In other words, imagine a world that is distant but not so very, very distant that we don’t need journalism. That makes our creative job easier. In fact, Jay Rosen reminds us that not all is lost. He intends to give us a head start in imagining exactly this possible world—in which newspapers are out but journalism is still very, very in.

Whereas Shirky jerks and drags our imaginations to think the unthinkable, Rosen encourages us to look inward, contemplatively, offering simple parable of a fishing village. He does it with @davewiner in a podcast the two have come lately to recording on Sunday, and it’s worth taking in as a whole:

I like to try to understand things at their origins. When I think about news and the collection of news, I try to go back and imagine the conditions in human affairs and human settlements that cause people to need news that is collected by somebody, as an occupation.

If you think about a small fishing village, with several hundred people, around a harbor, there’s news every day. But it is communicated naturally, as it were. That is, people going about their day will find out when a new ship is in, and at the end of the day, they’ll know what’s happened in that town. There doesn’t have to be an articulated social function of news gatherer because people do it themselves.

If you imagine that town expanding in its social scale so that it’s not just a fishing village anymore, but a big metropolis, you realize that, at a certain point, the only way you can have news about your own environment—not a distant land, but your own environment—is if somebody actually collects it. The need for news is intimately related to the scale on which we live. As we live on a bigger and bigger scale—not just metropolitan but a national and global scale—our needs for news grow because we are not self-informing.

But, if tools of awareness grow, like we had when we were a fishing village, then the idea of the self-informing public, which was operable at a certain scale, is perhaps operable again. And so if you understand news not as an industrial product or the handiwork of a profession, but as intimately related to human settlement and the social scale people live on, we’ll be able to navigate better in the future of news.

When they gave birth to the United States, a huge experiment in scale, they imagined that part of the reason that you could have a voted-in government over a territory stretching from New England to Georgia was the press, which gave us ways of connecting. So when we try to reboot news, don’t think about rebooting the Cleveland Plain Dealer. Go back to the origins of why people need news in the first place and your own experience with news hunger.
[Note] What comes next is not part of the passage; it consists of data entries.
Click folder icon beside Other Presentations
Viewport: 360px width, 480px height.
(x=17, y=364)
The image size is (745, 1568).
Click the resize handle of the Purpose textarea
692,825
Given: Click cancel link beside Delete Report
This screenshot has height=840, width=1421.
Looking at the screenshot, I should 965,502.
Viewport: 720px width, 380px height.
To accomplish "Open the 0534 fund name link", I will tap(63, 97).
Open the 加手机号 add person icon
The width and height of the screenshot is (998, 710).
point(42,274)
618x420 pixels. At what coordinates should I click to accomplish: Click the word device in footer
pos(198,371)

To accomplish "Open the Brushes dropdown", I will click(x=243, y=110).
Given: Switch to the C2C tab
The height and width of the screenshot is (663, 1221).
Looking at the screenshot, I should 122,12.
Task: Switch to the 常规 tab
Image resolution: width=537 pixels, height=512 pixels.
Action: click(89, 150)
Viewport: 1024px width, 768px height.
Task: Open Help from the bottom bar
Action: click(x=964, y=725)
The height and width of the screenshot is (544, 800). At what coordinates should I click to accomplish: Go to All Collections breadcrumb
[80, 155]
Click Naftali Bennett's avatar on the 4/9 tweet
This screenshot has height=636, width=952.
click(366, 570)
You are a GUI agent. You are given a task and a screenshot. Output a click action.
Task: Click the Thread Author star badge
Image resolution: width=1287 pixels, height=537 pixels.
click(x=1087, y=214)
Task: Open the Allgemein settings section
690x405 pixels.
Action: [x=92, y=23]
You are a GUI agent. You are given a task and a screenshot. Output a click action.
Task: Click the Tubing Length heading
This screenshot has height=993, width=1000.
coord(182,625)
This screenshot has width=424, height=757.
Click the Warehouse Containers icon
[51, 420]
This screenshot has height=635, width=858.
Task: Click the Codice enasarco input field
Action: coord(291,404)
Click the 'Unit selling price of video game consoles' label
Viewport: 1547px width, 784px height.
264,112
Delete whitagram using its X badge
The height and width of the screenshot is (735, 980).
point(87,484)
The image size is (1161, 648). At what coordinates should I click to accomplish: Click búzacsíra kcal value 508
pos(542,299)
Yes, go back to your own personal news hunger. Skirky admirably yanks our imaginations out of their slumber. That’s the real merit of his piece. Now, however, think not of the more or less terrifying abyss Shirky points at, yelling, “Wake up!” Instead, for now, consider yourself and your community. Consider that we are just groups of people, overlapping social circles composing different human settlements, conducting our own affairs. Consider that we always live on some scale. Sometimes it’s big, as now. Other times it’s small, as it was long ago, and as it is in Rosen’s parable.

And remember that the scale on which we live matters relative to our everyday “tools of awareness.” Better tools mean a self-informing public at larger scale.

* * *

Consider that sources, authors, and readers are all people. Consider that the internet gives us tools so that one person might be all three. When Winer says, “Sources go direct,” he’s pointing out that one person can be both the source and the author of a story. But we’re readers and authors simultaneously too.

Consider that people are busy, that our time is scarce. We make decisions about allocating our attention on the margin. In a fishing village, we’d love it if all our friends could find a central place to gather in order to swap stories at the same time, efficiently. All our friends, yes, but probably not all our fellow villagers, some of whom we don’t like or don’t trust. In other words, we like to aggregate our news, but mostly among our friends and trusted experts.

Consider that people like hearing the news from their friends or from experts whose judgment they trust on particular matters. We like to trust the news and want to be engaged with their storyteller to cultivate that trust. To the extent that we can only get a piece of news from a fellow villager we dislike, we appreciate it when a trusted friend verifies the facts or shores up the analysis. So, too, do our friends appreciate it when we return the favor.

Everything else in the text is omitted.